Exercise input:
Content starts
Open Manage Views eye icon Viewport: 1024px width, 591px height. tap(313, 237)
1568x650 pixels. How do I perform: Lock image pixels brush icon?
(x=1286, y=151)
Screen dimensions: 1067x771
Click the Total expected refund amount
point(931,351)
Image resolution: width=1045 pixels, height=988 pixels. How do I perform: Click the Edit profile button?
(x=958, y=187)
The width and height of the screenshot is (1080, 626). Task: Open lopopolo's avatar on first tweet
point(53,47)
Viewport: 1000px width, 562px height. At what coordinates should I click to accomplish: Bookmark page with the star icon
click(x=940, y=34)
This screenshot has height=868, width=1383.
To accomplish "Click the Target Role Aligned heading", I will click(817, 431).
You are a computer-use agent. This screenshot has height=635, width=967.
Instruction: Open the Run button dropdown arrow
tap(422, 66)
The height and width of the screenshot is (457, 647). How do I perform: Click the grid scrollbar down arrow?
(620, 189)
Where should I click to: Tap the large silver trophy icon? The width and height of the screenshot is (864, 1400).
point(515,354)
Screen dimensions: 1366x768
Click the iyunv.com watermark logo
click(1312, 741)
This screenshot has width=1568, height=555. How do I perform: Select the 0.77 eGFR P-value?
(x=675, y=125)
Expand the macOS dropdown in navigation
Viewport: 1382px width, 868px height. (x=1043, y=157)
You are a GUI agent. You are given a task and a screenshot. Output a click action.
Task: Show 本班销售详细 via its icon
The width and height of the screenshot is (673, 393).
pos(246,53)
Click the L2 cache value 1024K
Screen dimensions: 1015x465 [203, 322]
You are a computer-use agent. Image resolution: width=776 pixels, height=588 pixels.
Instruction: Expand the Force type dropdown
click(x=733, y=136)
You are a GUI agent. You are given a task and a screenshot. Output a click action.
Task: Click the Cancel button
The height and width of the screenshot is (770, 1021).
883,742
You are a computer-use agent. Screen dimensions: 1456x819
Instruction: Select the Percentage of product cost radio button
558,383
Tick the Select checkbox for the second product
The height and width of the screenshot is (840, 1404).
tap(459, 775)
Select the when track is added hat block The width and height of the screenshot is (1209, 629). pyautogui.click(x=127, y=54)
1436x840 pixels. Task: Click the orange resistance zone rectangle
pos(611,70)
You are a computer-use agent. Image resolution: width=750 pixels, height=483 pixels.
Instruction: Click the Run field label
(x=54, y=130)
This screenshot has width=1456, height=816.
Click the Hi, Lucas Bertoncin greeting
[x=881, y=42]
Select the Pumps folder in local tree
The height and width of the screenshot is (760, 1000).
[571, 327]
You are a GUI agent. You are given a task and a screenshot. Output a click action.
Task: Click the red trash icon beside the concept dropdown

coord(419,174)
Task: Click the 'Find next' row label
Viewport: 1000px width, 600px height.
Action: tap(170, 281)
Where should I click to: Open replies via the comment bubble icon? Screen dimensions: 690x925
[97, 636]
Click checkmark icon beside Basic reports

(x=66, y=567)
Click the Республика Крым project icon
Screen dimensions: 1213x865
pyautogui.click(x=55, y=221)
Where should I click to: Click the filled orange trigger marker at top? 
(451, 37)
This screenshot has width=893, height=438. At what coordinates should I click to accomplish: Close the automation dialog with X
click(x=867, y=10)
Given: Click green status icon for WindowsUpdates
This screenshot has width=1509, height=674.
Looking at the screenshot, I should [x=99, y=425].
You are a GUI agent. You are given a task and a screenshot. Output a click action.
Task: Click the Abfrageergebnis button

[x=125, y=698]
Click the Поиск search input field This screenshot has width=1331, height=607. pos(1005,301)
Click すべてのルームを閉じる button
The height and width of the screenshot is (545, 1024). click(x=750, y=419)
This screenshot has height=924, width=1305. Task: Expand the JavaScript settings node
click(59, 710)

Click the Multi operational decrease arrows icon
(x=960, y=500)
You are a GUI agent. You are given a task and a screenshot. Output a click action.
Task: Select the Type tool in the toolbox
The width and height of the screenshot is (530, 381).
Content ends
Problem description:
Every line from the top of the material above through the line holding "You are a computer-use agent. Image resolution: width=776" should be reproduced word for word, and nothing beyond it.

Result of this task:
Open Manage Views eye icon Viewport: 1024px width, 591px height. tap(313, 237)
1568x650 pixels. How do I perform: Lock image pixels brush icon?
(x=1286, y=151)
Screen dimensions: 1067x771
Click the Total expected refund amount
point(931,351)
Image resolution: width=1045 pixels, height=988 pixels. How do I perform: Click the Edit profile button?
(x=958, y=187)
The width and height of the screenshot is (1080, 626). Task: Open lopopolo's avatar on first tweet
point(53,47)
Viewport: 1000px width, 562px height. At what coordinates should I click to accomplish: Bookmark page with the star icon
click(x=940, y=34)
This screenshot has height=868, width=1383.
To accomplish "Click the Target Role Aligned heading", I will click(817, 431).
You are a computer-use agent. This screenshot has height=635, width=967.
Instruction: Open the Run button dropdown arrow
tap(422, 66)
The height and width of the screenshot is (457, 647). How do I perform: Click the grid scrollbar down arrow?
(620, 189)
Where should I click to: Tap the large silver trophy icon? The width and height of the screenshot is (864, 1400).
point(515,354)
Screen dimensions: 1366x768
Click the iyunv.com watermark logo
click(1312, 741)
This screenshot has width=1568, height=555. How do I perform: Select the 0.77 eGFR P-value?
(x=675, y=125)
Expand the macOS dropdown in navigation
Viewport: 1382px width, 868px height. (x=1043, y=157)
You are a GUI agent. You are given a task and a screenshot. Output a click action.
Task: Show 本班销售详细 via its icon
The width and height of the screenshot is (673, 393).
pos(246,53)
Click the L2 cache value 1024K
Screen dimensions: 1015x465 [203, 322]
You are a computer-use agent. Image resolution: width=776 pixels, height=588 pixels.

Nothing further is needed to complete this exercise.